En ce qui concerne l' 'avatar' Sai Baba, ses miracles ont été démasqués, par des films au ralenti, comme de simples tours de prestidigitation.

Un livre de 800 pages, 'The Murders in Sai Baba's Bedroom' ('Meurtres dans la Chambre de Sai Baba') fait fureur en Inde. Il y est décrit le meurtre de quatre personnes qui a eu lieu en sa présence en 1994 - crime sur lequel les autorités indiennes ont refusé d'enquêter, peut-être parce que l' 'avatar' avait des disciples dans le gouvernement, y compris le Premier Ministre.
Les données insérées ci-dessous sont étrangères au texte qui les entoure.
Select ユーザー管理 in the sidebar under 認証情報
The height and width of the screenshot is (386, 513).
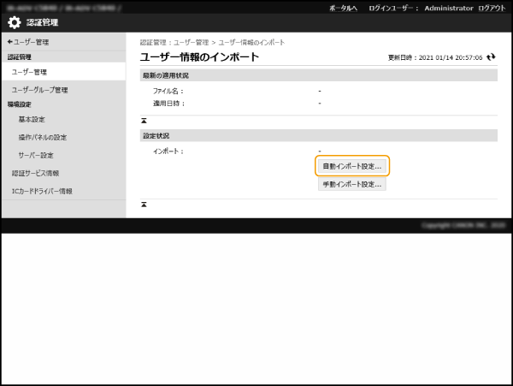(29, 72)
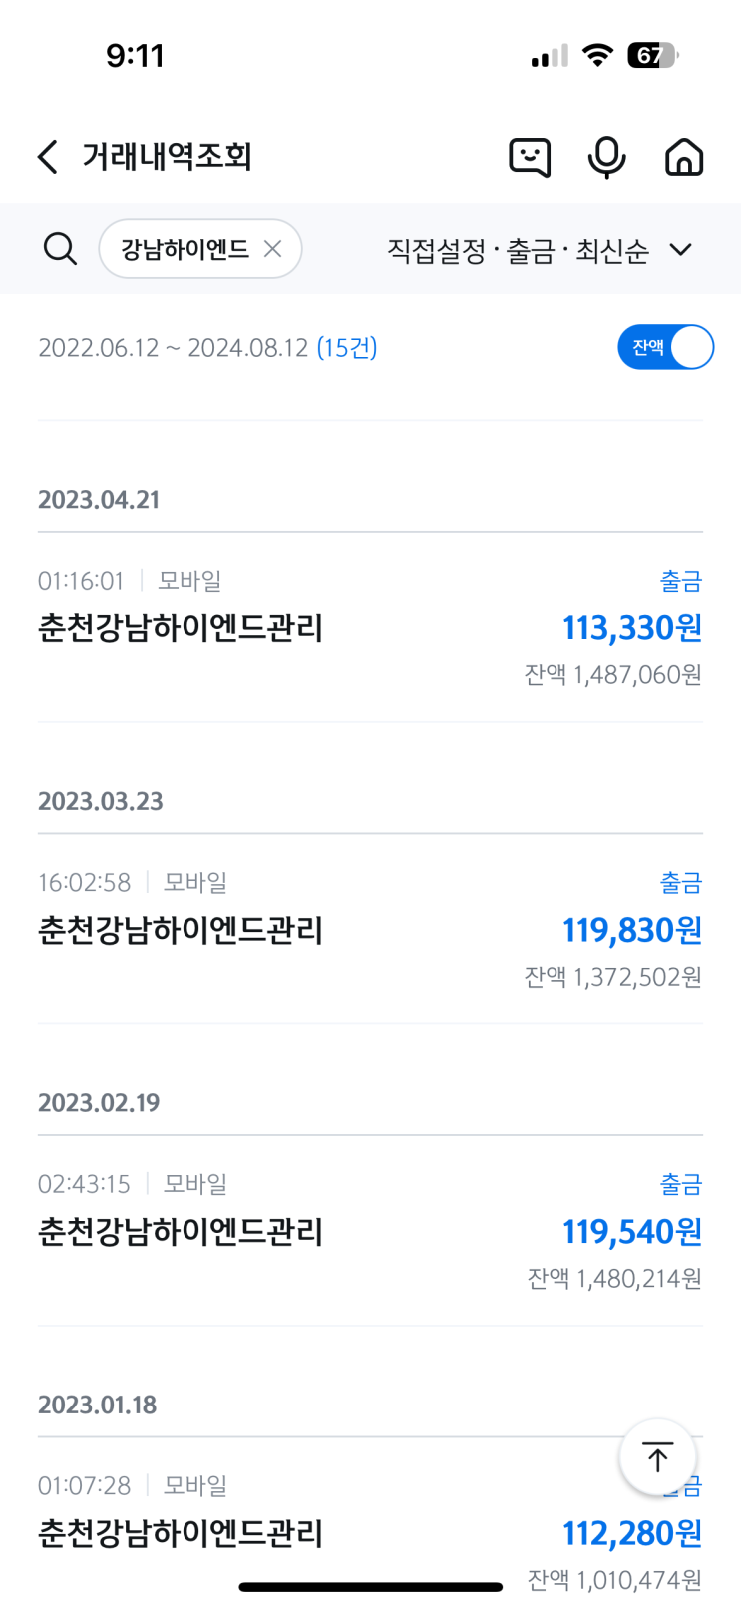Screen dimensions: 741x1607
Task: Tap the microphone voice icon
Action: tap(606, 157)
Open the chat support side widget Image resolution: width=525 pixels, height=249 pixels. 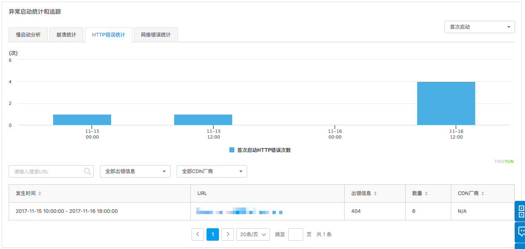[x=521, y=232]
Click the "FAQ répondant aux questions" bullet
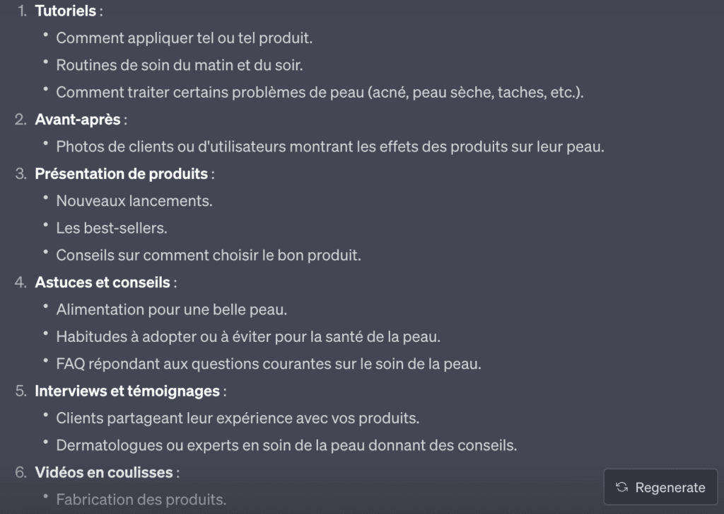The height and width of the screenshot is (514, 724). pos(269,364)
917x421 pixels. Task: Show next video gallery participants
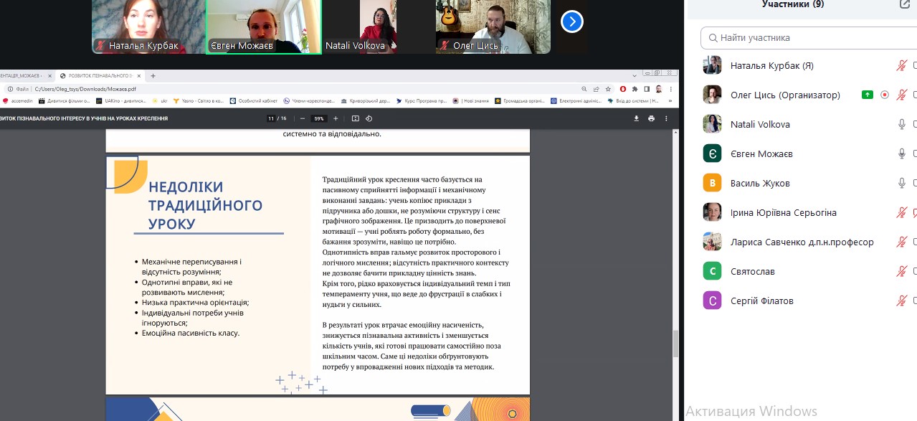571,22

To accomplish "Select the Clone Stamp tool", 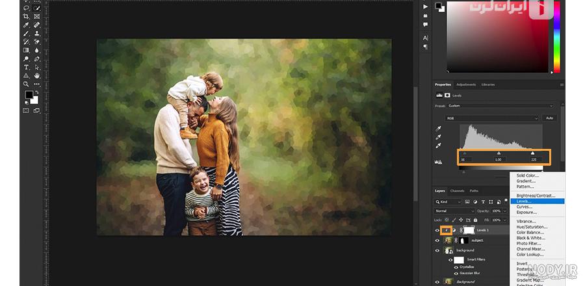I will pos(36,33).
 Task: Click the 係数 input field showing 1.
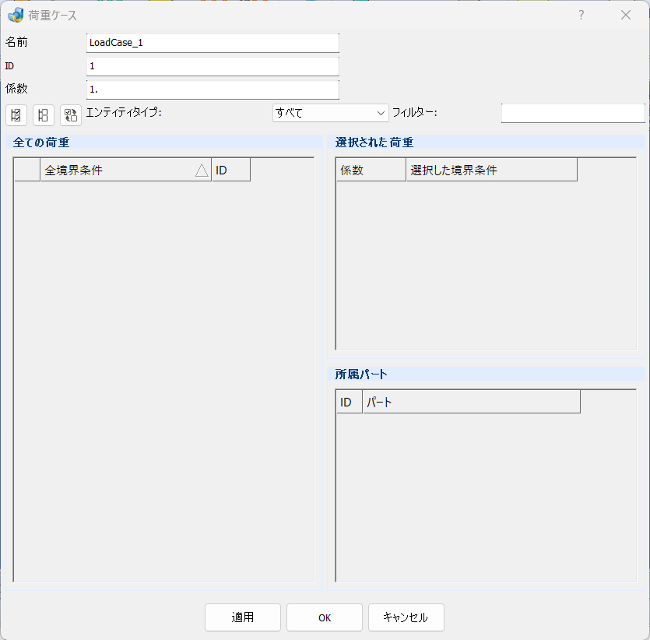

Suite à une large publicité sur Internet, des dizaines d'anciens disciples de Sai Baba affirment qu'ils ont été abusés ou violés par Sai Baba lorsqu'ils étaient adolescents ou de jeunes hommes. Le 'véritable océan de connaissance et de guidance dans tous les aspects de la vie spirituelle, religieuse et d'une vie orientée sur les vraies valeurs' est maintenant le sujet d'une mise en garde dans les consulats des Etats Unis.

Comme l'a dit une fois Sai Baba: 'Il est facile de constater à quel point le monde moderne, à travers sa régression morale et le déclin de ses valeurs, est prêt pour des avatars'.

Maharaji lui-même n'aurait pu mieux dire.